Ben neden herkes “ben adam oluyorum” dediğinde, benim adam olacak halim yok dedim kendime? Şu anda adımız ulusal Önderlik olmuş; eğer bunu yakıştırdıysanız, daha adam bile olamamışız, nasıl çözeceksiniz? Adam siz iseniz, bunu bana nasıl kabul ettireceksiniz? Ben de sizin adam olmanıza saygılı olamıyorum, ciddiyet veremiyorum. Çünkü benim ölçülerim var. Adam olanın, doğduğu topraktan bu kadar kopması, insanlarını bu kadar kötü duruma düşürmesi, bu kadar çirkinleşmesi mümkün değil. Evet, adamlığınızla hiç izah edilemez veya adamlığınızın gerçeği budur. Ben ne yapayım, gerçek bu.

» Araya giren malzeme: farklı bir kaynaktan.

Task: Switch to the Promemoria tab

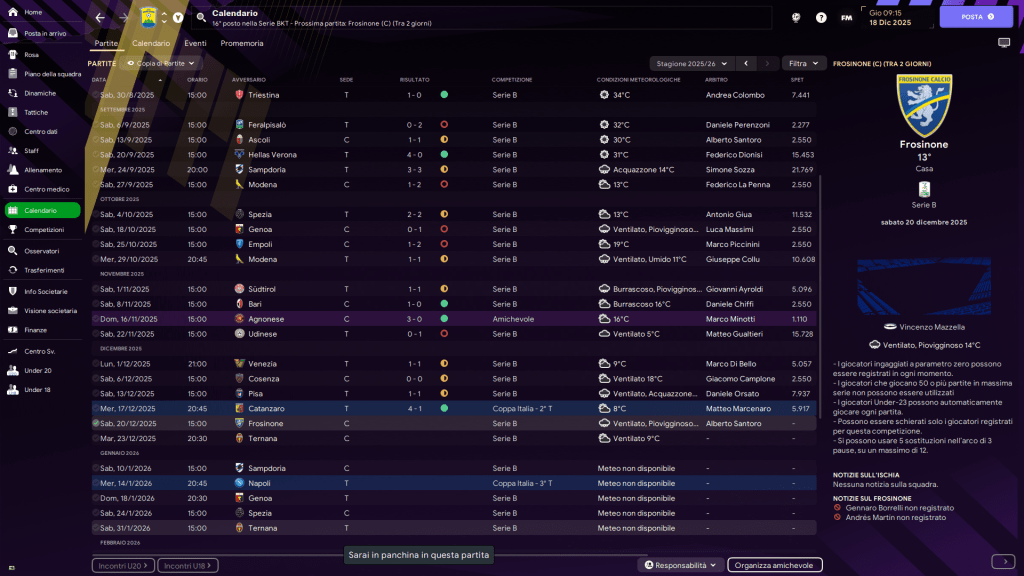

Herkes size hor bakıyor, herkes sizi silik buluyor. Bunu ben size yakıştıramıyorum. Tam tersine, benim yaptığım sizi biraz dünyaya tanıtmak, “bunlara da saygılı olunabilir” dedirtmektir. Biraz kendi aranızda da, insana yaraşır bir yaklaşımın sahibi kılmaktır. Demek ki bu adam olma meselesini bu kadar ucuza almasaydınız, biz de böyle üzerinizde durma gereği duymazdık. Şimdi bıraksak nereye gideceksiniz? Eski çağlarda olsaydı, yeryüzü toprakları genişti; lanetli kavim bir yerden diğer bir yere gidebilirdi, tıpkı Yahudiler gibi, dünyanın dört bir yanına savrulabilirdi. Ama şimdi öyle bir durum yok; dünyanın her bir tarafı tutulmuş. Gidenlerin durumu yürekler acısı!
O halde, ister Önderlik gerçeği diyelim, ister kendi gerçeğimiz diyelim, neden ciddiyetle değerlendirmek gerektiği açıktır. Hele özellikle de çok temel, gereğinin mutlak yerine getirilmesi gereken hususlarda, bu kadar uzak düşmeniz bize kıyameti kopartır. Düşman cephesinden de “ya olacak, ya olacak” deniliyordu, aslında tek kelimeyle katiyet ifade eden kelimeler daha çok kullanıldı. Bunlar bizim gerçeğimizden çıkarılmıştır. O diyor ki, “ya kölesin, ya kölesin; ya vatansızsın, ya vatansızsın; ya adam olamazsın, ya olamazsın”. Onların söyledikleri bizim üzerimizdeki idam fermanıdır. Kelimeler tamamen bunu dile getiriyor. Biz ise hayır diyorduk, bu kadar olmamalı; kıyamet de buradan kopuyor.